2150: phaco puncture for white cataracts

Not all white cataracts are the same and in this category, among the most challenging is the intumescent white cataract. This is a type of cataract where the lens cortex has opacified and liquefied. As such, it increases the intra-lenticular pressure within the capsular bag which can cause complications such as the Argentinian flag sign where the capsule splits uncontrollably.

Many different approaches to the intumescent white cataract have been described in order to minimize the risk of an errant capsulorhexis. Needle decompression can be performed with aspiration to remove much of the liquefied lens material while lowering the intra-lenticular pressure. Using an automated device such as a femtosecond laser can help but is no guarantee of a perfect capsular opening. Newer automated devices can deliver electrical pulses of energy to quickly create the capsulotomy but require additional hardware. Another approach is to simply use the phaco probe.

The technique of phaco puncture uses the phaco tip along with a brief burst of ultrasound energy followed by gentle aspiration of the liquefied lens material. The phaco probe is placed tip-down towards the center of the anterior lens capsule (figure A). Next a brief burst of phaco energy is delivered which punctures the lens capsule, followed by gentle aspiration of the liquefied lens material. This quickly and effectively opens the anterior lens capsule and decompresses the capsular bag. Once this is completed the risk of an errant capsular tear is greatly decreased and now forceps can grab the edge of the capsule to begin a controlled tear (figure B).

Figure A: The phaco needle is placed tip-down onto the anterior lens capsule and a brief burst of ultrasound is delivered followed by gentle aspiration of liquefied lens material. Figure B: The edge of the capsule is grabbed with forceps and the manual tearing of the anterior lens capsule is started.

Since the risk of Argentinian flag sign is low, we can take our time to use the forceps to complete a precise capsulorhexis (figure C). At the end of the surgery, the IOL is accurately positioned and secured by the capsulorhexis which has 360 degrees of optic overlap (figure D).

Figure C: With the capsular bag decompressed the risk of runout is decreased and forceps can be used to complete the capsulorhexis. Figure D: At the end of the case the capsulorhexis is precise, well-centered, and overlaps the optic for 360 degrees.

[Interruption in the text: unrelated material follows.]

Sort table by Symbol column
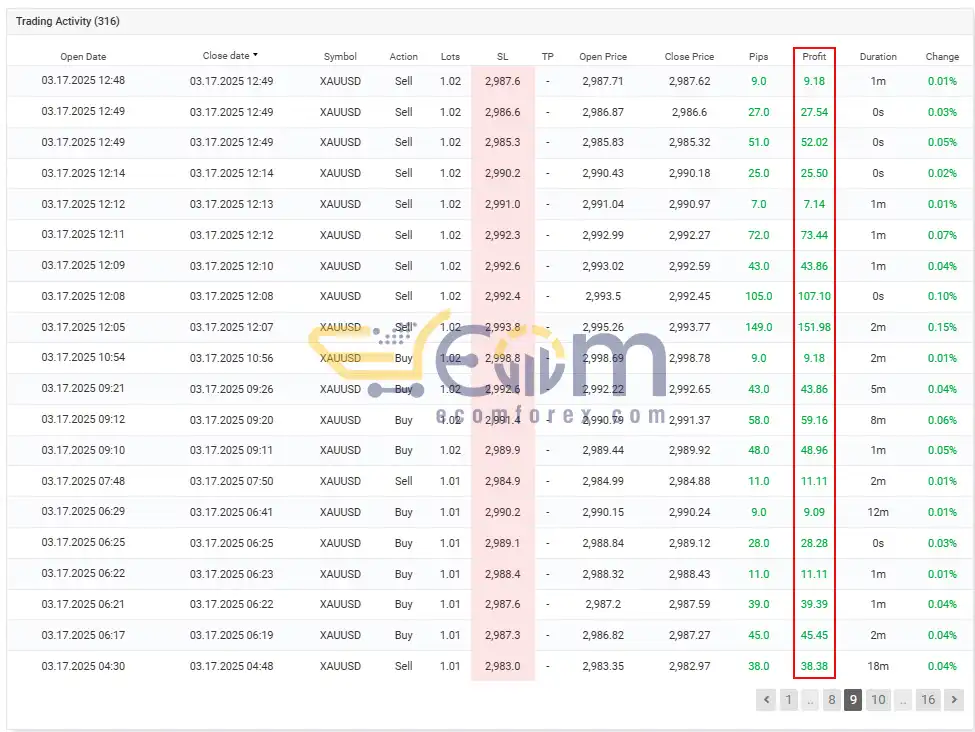This screenshot has width=975, height=732. [x=340, y=57]
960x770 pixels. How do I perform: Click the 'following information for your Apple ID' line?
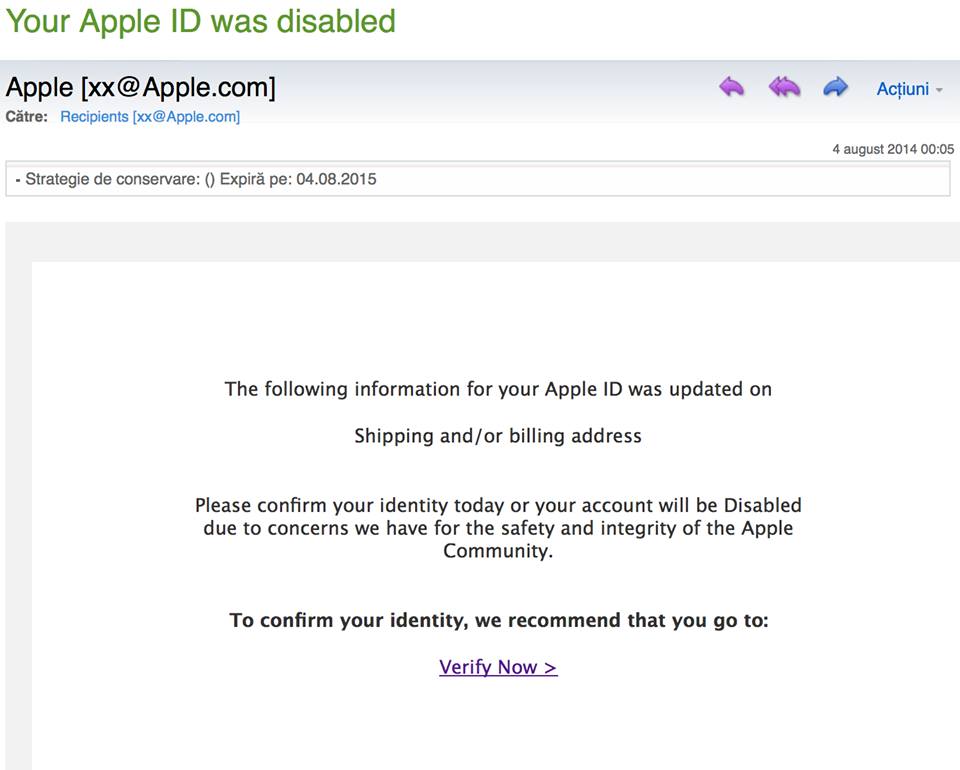498,389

For this technique the settings of the phaco machine are critical to ensure success and minimize the risk of complications. With a very soft, intumescent cataract, excessive phaco energy or vacuum aspiration can cause the phaco tip to go through the entire lens and rupture the posterior capsule. To avoid this issue, we need to choose specific phaco parameters that are designed for phaco puncture.

The ultrasound energy should be delivered briefly and at a relatively low level which we can achieve by programming the appropriate phaco power modulations. We want a single burst mode with that burst lasting just 10 to 20 milliseconds, an energy level of about 20%. This is enough to puncture the lens capsule as long as the phaco tip is in good contact with the anterior surface.

For the vacuum and aspiration flow rate, we want low level parameters so that we are gentle with these delicate ocular structures. Using a flow rate of 20 cc/min and a vacuum level of 100 mmHg should be sufficient for our purposes. For placement of the phaco tip, when entering the eye the foot pedal should be on position 1 which is just irrigation. Then when the tip is placed bevel down and directly on the anterior lens capsule, the foot pedal is placed briefly into position 2 to aspirate the surface of the anterior lens capsule. Then slightly push the pedal into position 3 to deliver the single burst of ultrasound energy and then retract to position 2 to briefly aspirate liquefied lens material. If the lens nucleus has sufficient density, use the phaco tip to gently rock it to release any trapped fluid from the posterior part of the capsular bag. At this point the phaco probe can be safely removed from the anterior chamber.

With the capsular bag decompressed the risk of errant run-out is decreased and we can use our forceps to start and then finish the capsulorhexis with precision and control. The remainder of the case can be more easily completed now that there is a strong capsulorhexis. For cases of intumescent white cataract, phaco puncture can be a very useful technique to ensure a safe capsulorhexis and a great surgical outcome.